> Поставленные задачи
[1] Кто встретил Кауфмана в Коканде, согласно тексту о походе на Коканд?
[2] Продолжите текст о походе на Коканд, начав сразу после его последнего предложения.

> Фрагмент страницы
⟨

До Коканда движение войск было мирным, население городов открывало ворота и встречало русских подношением даров. Участник этого похода подполковник Маев вспоминал: «Доверие населения к вступившему в Кокандское ханство русскому войску было полное». В Коканде Кауфмана встретил хан Насреддин. Здесь был подписан мирный договор, по которому подтверждались права русского купечества на торговлю, к Туркестанскому губернаторству присоединялся правый берег Сырдарьи с городами Чует и Наманган.
Скобелев с двумя ротами солдат да шестью сотнями казаков еще несколько дней преследовал остатки отряда автобачи. Затем настиг его и разбил, захватил всю артиллерию и обоз. В руках Скобелева оказался «меккский значок» кокандского военачальника, но самому ему удалось скрыться.

⟩

> Записанные сведения
⟨

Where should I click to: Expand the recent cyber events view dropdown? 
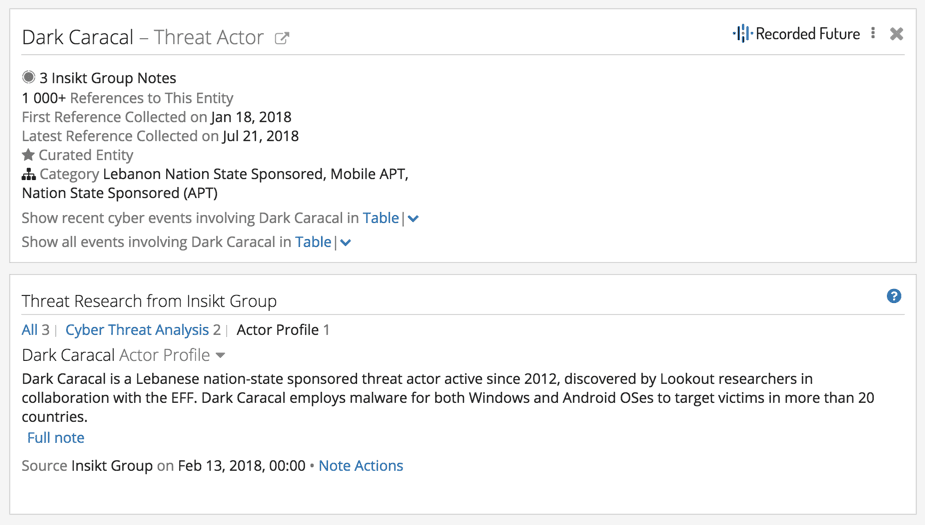[x=414, y=219]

⟩

> Ответы по задачам
[1] Хан Насреддин.

[2]
Русские войска покинули Коканд. Почти следом за ними в город ворвался Абдуррахман (его поддержало кипчакское население, не желавшее признавать себя побежденным), сверг Насреддина и отдал престол предводителю каракиргизов, получившему официальное имя Пулат-хан. Воинственные призывы накалили обстановку, и «священная война» развернулась с новой силой. Используя тактику внезапных налетов, отряды кокандцев изрядно досаждали русским гарнизонам. Терпение имело предел. К. П. Кауфман поручил генерал-майору В. Н. Троцкому покончить с набегами. Генерал сформировал отряд в составе пяти с половиной рот, трех с половиной сотен казаков, шести орудий, четырех ракетных станков. На Скобелева возлагались обязанности начальника штаба. Вполне может возникнуть вопрос: о каком планировании операций могла идти речь, когда действия отряда целиком и полностью зависели от поведения противника? И вот здесь-то и пригодился опыт Скобелева. В большинстве случаев ему приходилось вести обычную разведку. Зачастую она перерастала в сражение. Так случилось, например, под Андижаном. 1 октября отряд Троцкого на плечах противника ворвался в город. Ни скученность построек, ни узкие улицы, ни высокие глинобитные заборы, из-за которых оборонявшиеся вели огонь, не могли удержать порыв. Андижан пал.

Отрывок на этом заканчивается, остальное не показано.